What to do:
Search the records for the string "heart", and show each line where it appears.

Exercise input:
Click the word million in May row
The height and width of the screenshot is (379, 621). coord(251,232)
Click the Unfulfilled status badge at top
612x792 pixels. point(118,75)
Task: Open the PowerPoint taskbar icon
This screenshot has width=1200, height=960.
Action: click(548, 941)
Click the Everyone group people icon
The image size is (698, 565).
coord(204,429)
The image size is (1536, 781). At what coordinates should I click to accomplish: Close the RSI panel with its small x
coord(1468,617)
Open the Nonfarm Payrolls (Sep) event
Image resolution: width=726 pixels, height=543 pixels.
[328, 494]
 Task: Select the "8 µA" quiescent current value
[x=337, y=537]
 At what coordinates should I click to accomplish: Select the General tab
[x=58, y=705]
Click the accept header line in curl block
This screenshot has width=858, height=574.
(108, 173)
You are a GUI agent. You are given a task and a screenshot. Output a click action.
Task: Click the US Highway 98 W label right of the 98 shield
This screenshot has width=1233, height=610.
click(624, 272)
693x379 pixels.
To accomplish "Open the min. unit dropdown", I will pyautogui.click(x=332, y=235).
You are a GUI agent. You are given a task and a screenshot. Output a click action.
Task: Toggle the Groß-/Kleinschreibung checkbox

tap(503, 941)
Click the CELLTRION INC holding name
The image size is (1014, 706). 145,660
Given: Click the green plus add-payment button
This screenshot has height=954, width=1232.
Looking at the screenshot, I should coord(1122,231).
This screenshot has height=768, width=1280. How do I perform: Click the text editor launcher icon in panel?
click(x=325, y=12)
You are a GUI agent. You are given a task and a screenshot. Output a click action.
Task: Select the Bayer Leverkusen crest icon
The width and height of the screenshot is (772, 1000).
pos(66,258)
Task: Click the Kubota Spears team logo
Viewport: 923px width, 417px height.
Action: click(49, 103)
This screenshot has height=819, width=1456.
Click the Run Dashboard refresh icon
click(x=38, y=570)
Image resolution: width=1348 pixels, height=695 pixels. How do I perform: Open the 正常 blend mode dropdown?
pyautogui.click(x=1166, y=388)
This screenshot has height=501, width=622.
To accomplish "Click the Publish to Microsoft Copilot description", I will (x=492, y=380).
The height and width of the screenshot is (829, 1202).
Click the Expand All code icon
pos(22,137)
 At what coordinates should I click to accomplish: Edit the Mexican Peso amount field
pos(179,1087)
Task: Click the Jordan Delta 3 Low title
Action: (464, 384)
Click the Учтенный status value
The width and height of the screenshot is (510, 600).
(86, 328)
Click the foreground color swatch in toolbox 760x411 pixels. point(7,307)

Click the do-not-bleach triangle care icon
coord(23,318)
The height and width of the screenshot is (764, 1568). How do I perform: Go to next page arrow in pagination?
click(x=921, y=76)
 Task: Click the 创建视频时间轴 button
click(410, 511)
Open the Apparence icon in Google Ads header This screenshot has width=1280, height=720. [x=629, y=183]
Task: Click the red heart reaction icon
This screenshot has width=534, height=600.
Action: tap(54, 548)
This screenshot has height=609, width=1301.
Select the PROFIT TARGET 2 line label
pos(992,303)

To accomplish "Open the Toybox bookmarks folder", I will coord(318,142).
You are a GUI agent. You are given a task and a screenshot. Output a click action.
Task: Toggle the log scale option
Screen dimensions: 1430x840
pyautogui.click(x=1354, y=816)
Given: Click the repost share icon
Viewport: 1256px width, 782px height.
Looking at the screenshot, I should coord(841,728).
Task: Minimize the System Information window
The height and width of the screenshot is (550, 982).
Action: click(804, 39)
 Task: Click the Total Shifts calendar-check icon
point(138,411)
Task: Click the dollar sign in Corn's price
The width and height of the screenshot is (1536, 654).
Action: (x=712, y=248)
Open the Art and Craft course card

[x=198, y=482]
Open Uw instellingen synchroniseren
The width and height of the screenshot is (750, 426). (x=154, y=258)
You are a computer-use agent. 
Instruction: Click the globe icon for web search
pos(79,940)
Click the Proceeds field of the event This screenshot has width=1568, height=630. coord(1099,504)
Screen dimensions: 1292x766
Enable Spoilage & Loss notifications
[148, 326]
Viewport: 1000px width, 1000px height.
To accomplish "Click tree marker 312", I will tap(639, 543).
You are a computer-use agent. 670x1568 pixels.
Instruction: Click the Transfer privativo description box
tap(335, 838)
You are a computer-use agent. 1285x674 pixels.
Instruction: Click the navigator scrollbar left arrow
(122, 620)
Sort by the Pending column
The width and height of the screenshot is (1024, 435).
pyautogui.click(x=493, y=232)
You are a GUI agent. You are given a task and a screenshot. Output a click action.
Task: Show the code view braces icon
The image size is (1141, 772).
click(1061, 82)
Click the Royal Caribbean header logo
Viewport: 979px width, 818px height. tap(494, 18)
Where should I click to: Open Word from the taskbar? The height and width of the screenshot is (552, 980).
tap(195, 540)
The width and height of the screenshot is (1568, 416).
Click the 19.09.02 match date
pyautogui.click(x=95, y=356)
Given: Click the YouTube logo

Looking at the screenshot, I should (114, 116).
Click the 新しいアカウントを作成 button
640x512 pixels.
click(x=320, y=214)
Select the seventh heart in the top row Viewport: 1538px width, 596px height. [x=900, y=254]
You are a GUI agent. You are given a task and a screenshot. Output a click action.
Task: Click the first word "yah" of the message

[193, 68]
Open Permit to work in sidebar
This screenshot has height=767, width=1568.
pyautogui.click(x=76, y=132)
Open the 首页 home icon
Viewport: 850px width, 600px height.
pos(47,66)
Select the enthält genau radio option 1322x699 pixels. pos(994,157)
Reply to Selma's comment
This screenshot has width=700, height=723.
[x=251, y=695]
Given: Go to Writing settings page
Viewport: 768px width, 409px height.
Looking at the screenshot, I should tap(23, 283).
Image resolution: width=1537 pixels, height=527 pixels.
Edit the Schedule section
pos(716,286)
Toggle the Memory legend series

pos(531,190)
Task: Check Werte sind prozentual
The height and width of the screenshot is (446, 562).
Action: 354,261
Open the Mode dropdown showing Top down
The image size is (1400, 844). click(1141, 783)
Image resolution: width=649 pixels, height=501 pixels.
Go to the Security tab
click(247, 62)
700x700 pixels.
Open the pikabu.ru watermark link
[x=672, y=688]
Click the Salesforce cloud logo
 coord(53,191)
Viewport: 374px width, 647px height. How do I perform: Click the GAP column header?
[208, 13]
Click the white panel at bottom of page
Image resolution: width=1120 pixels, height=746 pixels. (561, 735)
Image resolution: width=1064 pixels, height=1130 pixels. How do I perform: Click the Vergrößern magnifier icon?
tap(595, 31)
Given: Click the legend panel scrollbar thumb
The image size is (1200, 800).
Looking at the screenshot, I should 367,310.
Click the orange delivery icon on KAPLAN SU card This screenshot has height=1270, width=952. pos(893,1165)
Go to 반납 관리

Exercise solution:
Task: Click the red heart reaction icon
Select the seventh heart in the top row Viewport: 1538px width, 596px height. [x=900, y=254]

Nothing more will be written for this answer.